Whereas action games focus mostly on combat, other genres such as Visual Novels focus on the story. The biggest difference between them, however, lies within their core elements. Many people discard this type of media as less than a game but more like a book, but when you think about it doesn’t the concept of repeatedly pressing the left mouse button remind you of the amount of time you spent pressing “X” or “A” when playing on a console? Isn’t pressing buttons the main element of gaming? If there weren’t any type of physical input on your part could you even say that you were playing a game? Yes, yes, and no.

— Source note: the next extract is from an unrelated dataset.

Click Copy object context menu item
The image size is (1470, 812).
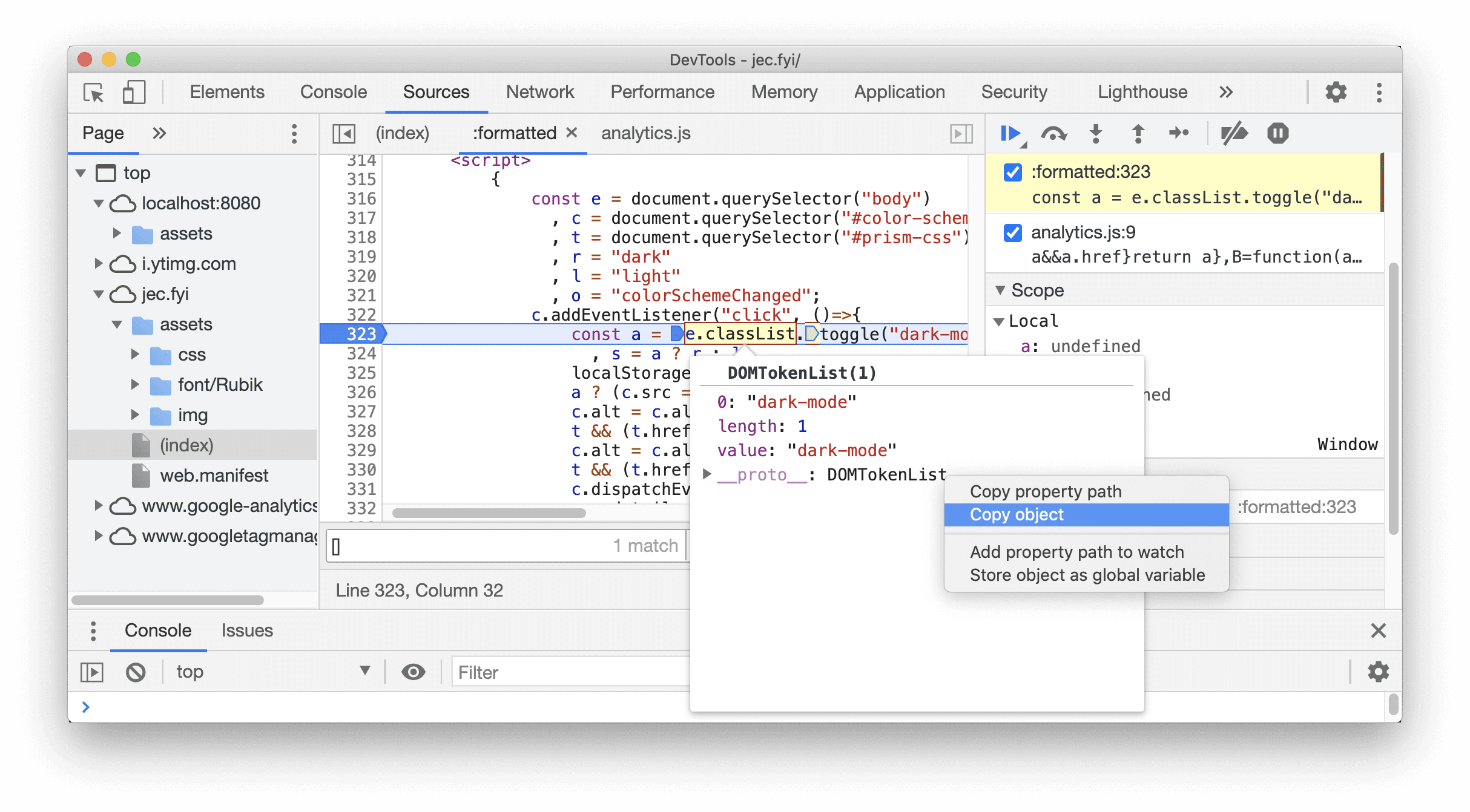(1016, 514)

This brings us to a few years ago when two games came out that shook the concept of gaming as we knew it (sarcasm). “The Stanley Parable” and “Dear Esther” are still described to this day as “experiences” rather than “games”. This happened, probably, due to the nature of their content. It is true that neither one of them could be considered a “game” in the traditional sense of the word, but does that mean that they’re not games? “Stanley Parable” is all about making you, as the player, feel claustrophobic. You’re stuck in your office building following pre-determined paths, and no matter what you do the narrator knows everything that will happen. You can’t simply escape from him nor the game… Unless you quit. “Dear Esther” is a tad bit different. The story is a bit mundane and it’s told out of order. However, when you start the game there’s one thing that immediately pops up. You will see a flashing light on the horizon and you have to work your way towards it. Putting aside the obvious similarities and differences between them, do these “experiences” have anything at all in common with normal games? Yes, you can move and interact with the world that surrounds you. Let’s try an experiment. Boot up both games and don’t move nor click anything.

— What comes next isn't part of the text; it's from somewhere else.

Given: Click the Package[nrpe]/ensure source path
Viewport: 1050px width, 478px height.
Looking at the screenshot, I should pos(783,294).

Here we may not have control over the story or on how anything unfolds. But we do have control over our movement, the most essential element of a game.

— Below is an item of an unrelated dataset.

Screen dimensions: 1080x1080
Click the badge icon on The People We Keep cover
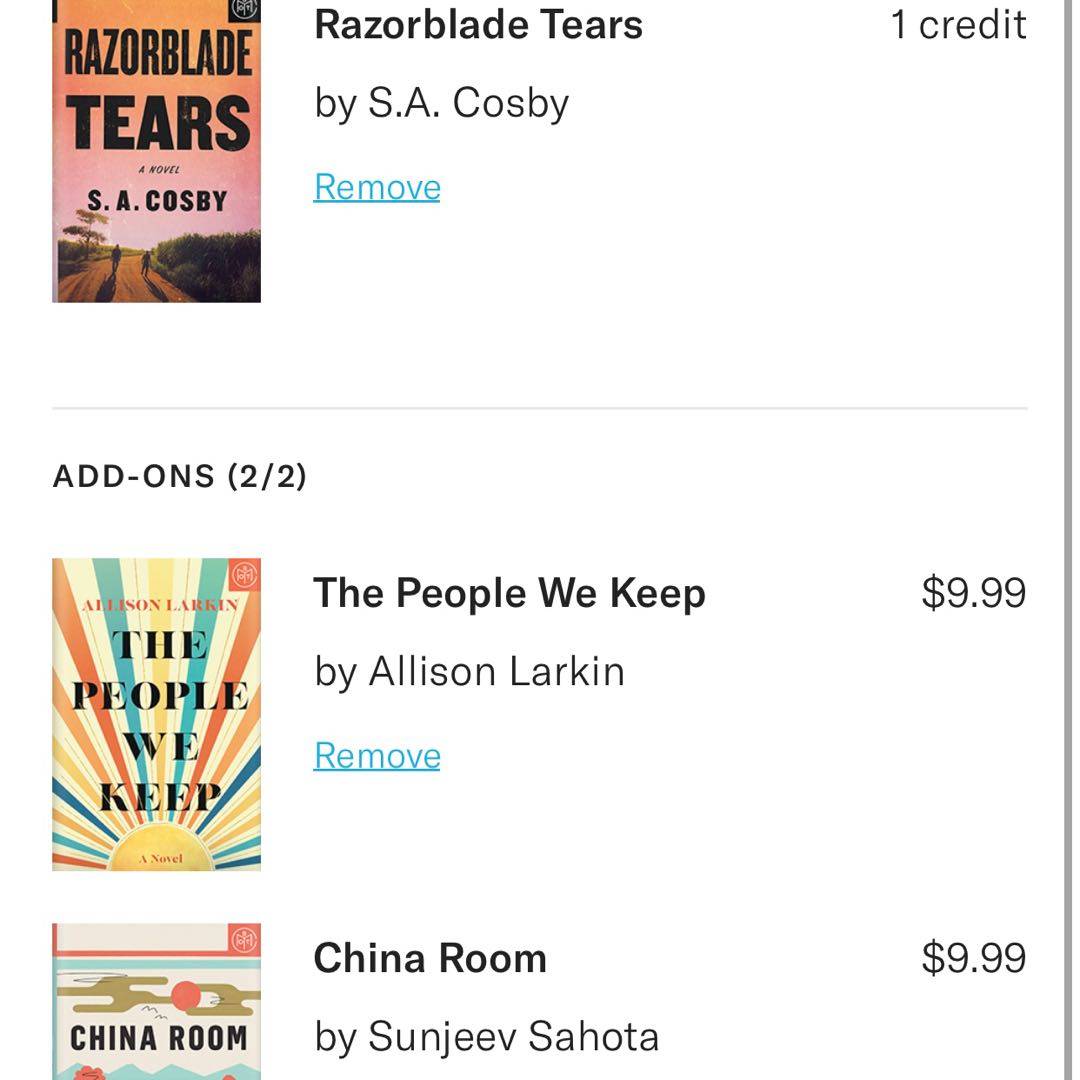tap(245, 575)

So, what is a game? Following our previous train of thought, it would be right to assume it is a form of media that comes to life through the interaction between itself and a subject (player). But I think the TRUE definition depends on who you are and on how you perceive gaming as a whole. The same way some of us consider games as just another form of entertainment, others think of them as a way to escape reality. Just like some prefer cartoonish graphics while others prefer realistic. Personally, I use games as escapism. And because of that, I end up playing a huge variety of games which allows me to not only keep an open mind but also to formulate non-biased opinions on various topics. Could I spend hours trying to completely dissect the concept of gaming? Yes. However, that’s not who I am. Video-games as a form of media have the advantage of not being as limited as TV shows, cartoons, or even sitcoms which allows for a deeper exploration of certain aspects of narrative or even gameplay in some cases.
Do I know enough about games to criticize them?
Have I ever created a game?
No, nor do I wish to.
Have I ever 100% a game?
I can count on one hand the number of times I have, but does it really matter in a world where “professionals” in the industry give games undeserved scores either because of their personal biases or because they have “too much water”? I’m no “Completionist”, but I don’t need bragging rights to prove my worth as a gamer. I’m happy enough to be able to play a game and not having to worry about achievements or anything like that. If you like that kind of stuff more power to you. Keep up the good work. However, as for me, I’m just going to sit on my butt for a few hours and enjoy my evening.